-- Document passage follows --
These 16-year-olds got the COVID-19 vaccine

CBC Kids News • Published 2021-03-15 06:59

So far, only teens 16 and over can get the shot


A handful of teens are among the first Canadians to get the COVID-19 vaccine.

Rachel Mendonza, 16, is one of Canada’s youngest people to get the shot.

She’s an essential worker because she works part-time as a pharmacy assistant at Shoppers Drug Mart in Mississauga, Ontario.

“It's very important for me to do this,” she said.

She received her first dose of the Pfizer-BioNTech shot on March 6.

Rachel lives with her parents, who are immunocompromised.

That means their immune systems are weak, making it harder to fight off infection and disease.

Rachel was excited to get vaccinated because it will help keep her parents safe.

“I think everybody should go get vaccinated if they're able to because they can then keep their friends and families safe,” she said.
-- Document passage concluded --
-- Data follows --
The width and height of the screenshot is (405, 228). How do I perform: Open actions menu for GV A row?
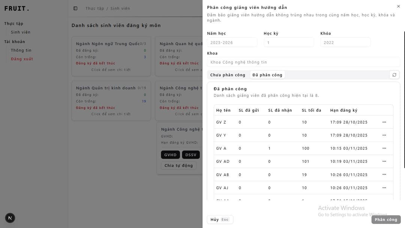(x=384, y=148)
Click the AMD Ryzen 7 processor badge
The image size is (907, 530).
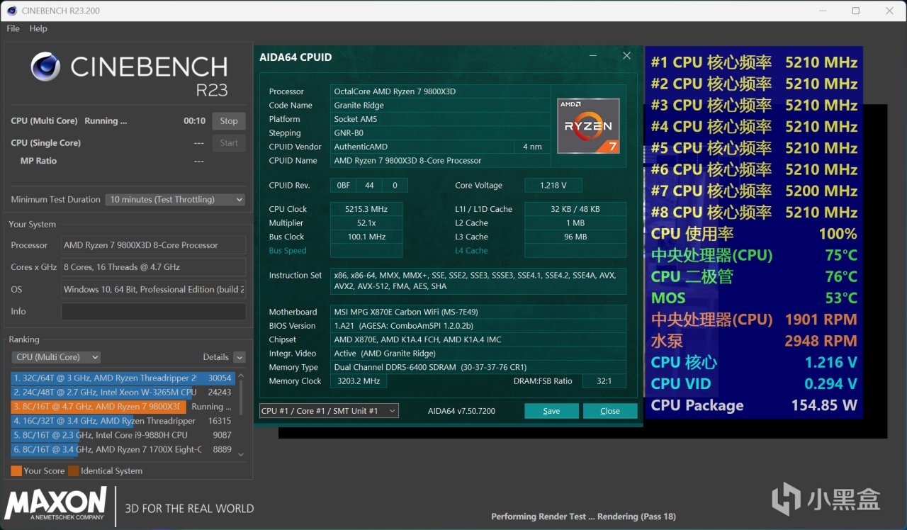588,126
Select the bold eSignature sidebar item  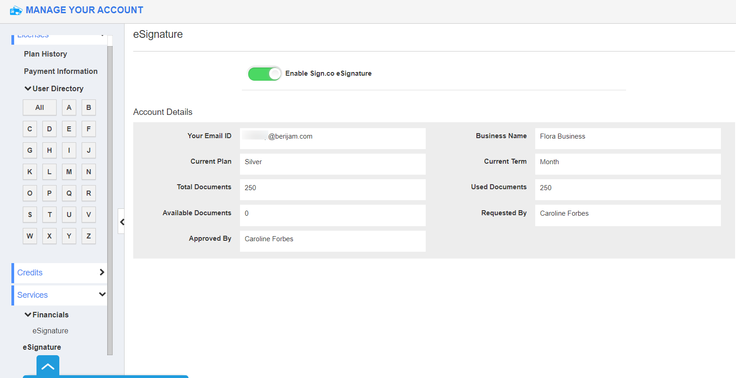tap(42, 347)
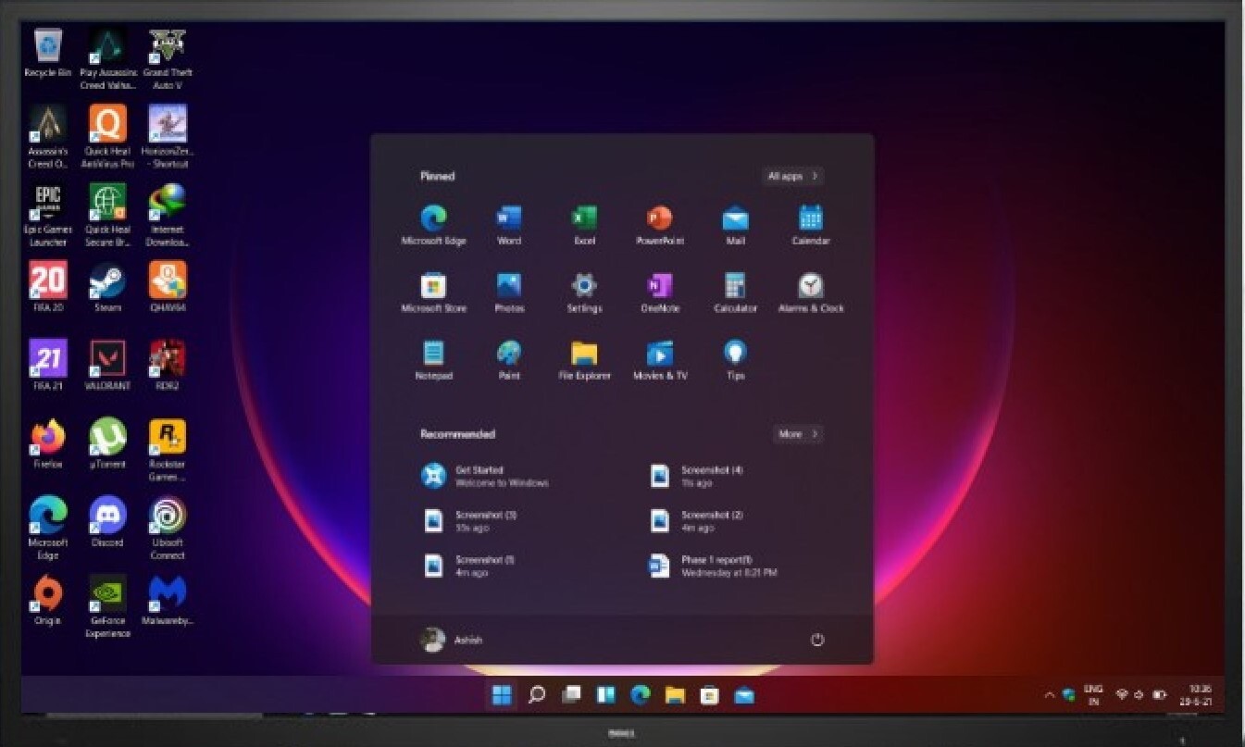Open recommended Screenshot (4) file
Image resolution: width=1245 pixels, height=747 pixels.
click(697, 476)
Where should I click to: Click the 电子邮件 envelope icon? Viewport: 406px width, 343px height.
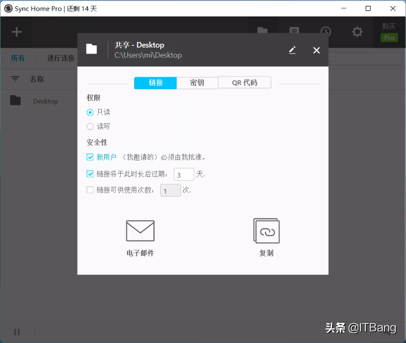click(x=140, y=231)
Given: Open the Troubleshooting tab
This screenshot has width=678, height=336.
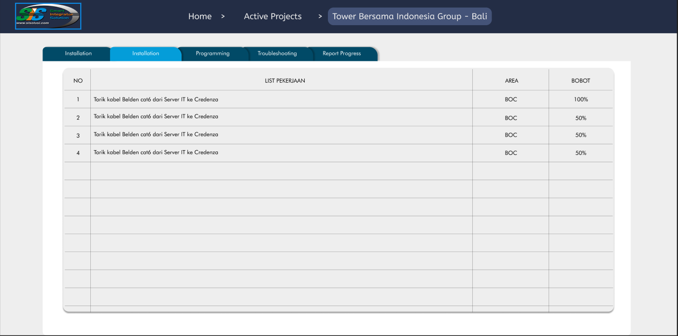Looking at the screenshot, I should point(277,54).
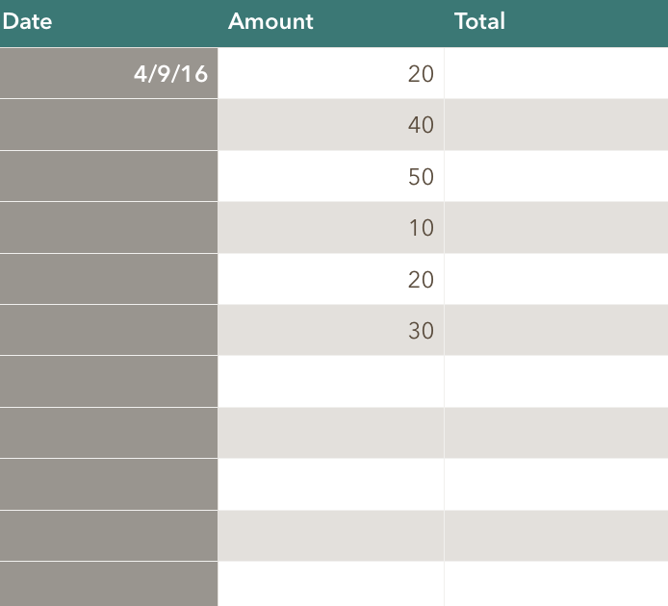This screenshot has height=606, width=668.
Task: Select the empty Date cell beside Amount 50
Action: click(108, 177)
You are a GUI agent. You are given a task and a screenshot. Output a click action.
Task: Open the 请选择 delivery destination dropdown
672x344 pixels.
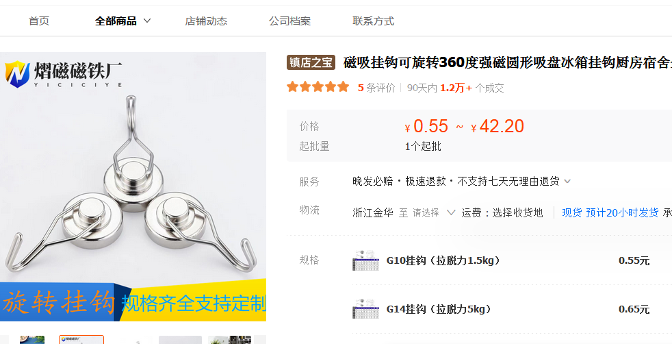433,212
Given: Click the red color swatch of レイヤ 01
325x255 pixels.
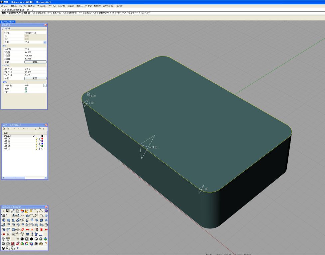Looking at the screenshot, I should (x=43, y=138).
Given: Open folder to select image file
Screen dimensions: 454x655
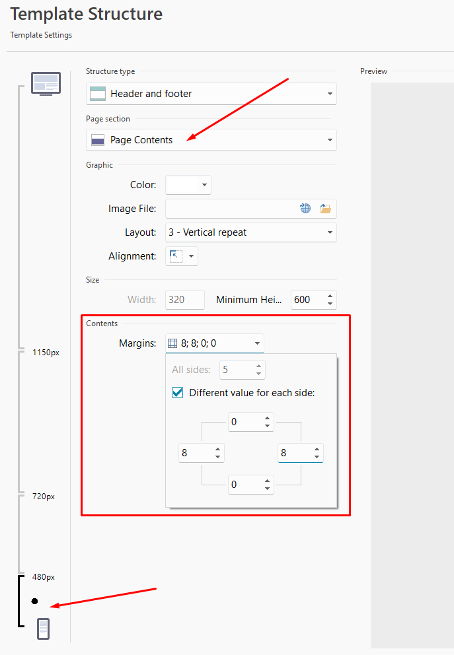Looking at the screenshot, I should 325,209.
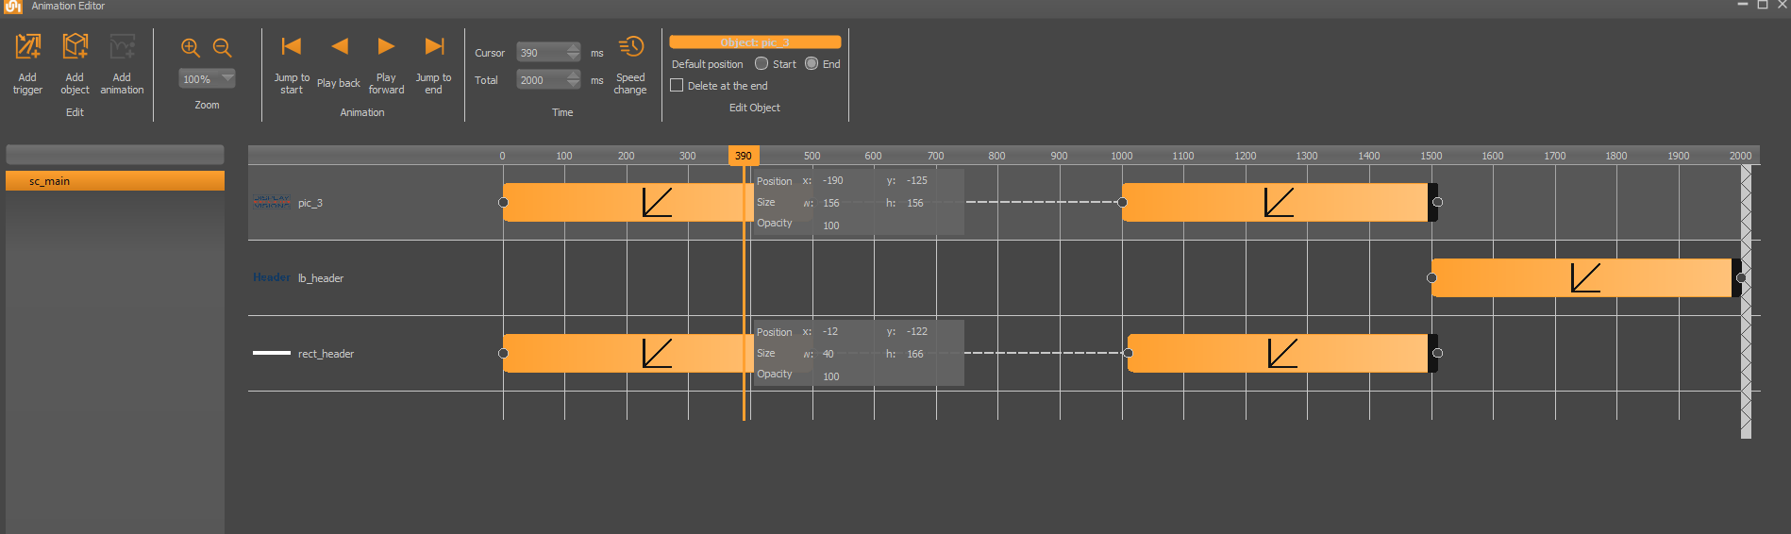
Task: Click the rect_header x position field
Action: [831, 332]
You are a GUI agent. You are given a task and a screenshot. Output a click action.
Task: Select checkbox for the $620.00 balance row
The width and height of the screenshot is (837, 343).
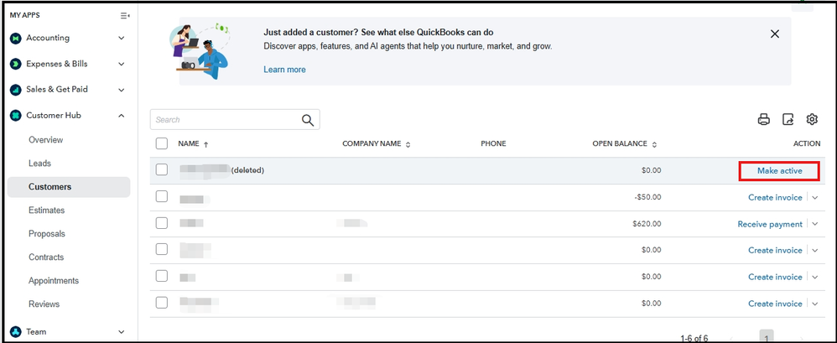(162, 224)
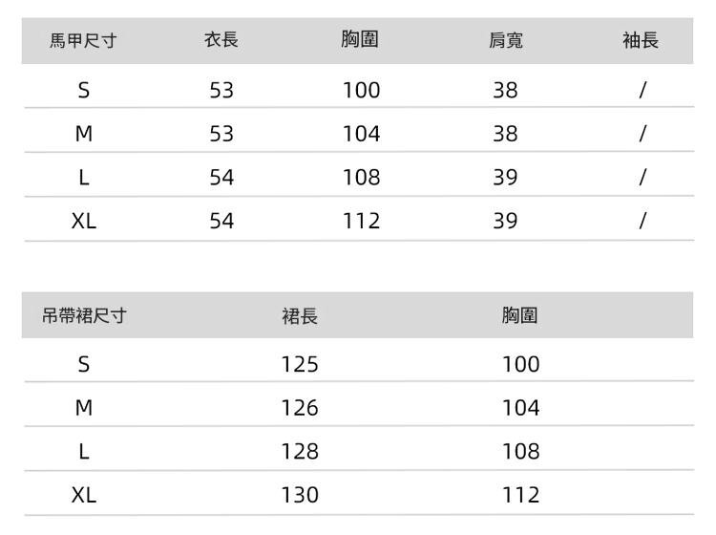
-- Data concluded --
Set of tasks:
1 – List every place name (country, province, or city) that the vaccine article mentions.
2 – Swap "excited" for "eager" in the vaccine article from "That means their" to "her parents safe.", and write out that stretch.
3 – According to the vaccine article, on what date did Rachel Mendonza receive her first dose?
Rely on the vaccine article alone for this work.

Results:
1 – Canada, Mississauga, Ontario

2 –
That means their immune systems are weak, making it harder to fight off infection and disease.

Rachel was eager to get vaccinated because it will help keep her parents safe.

3 – March 6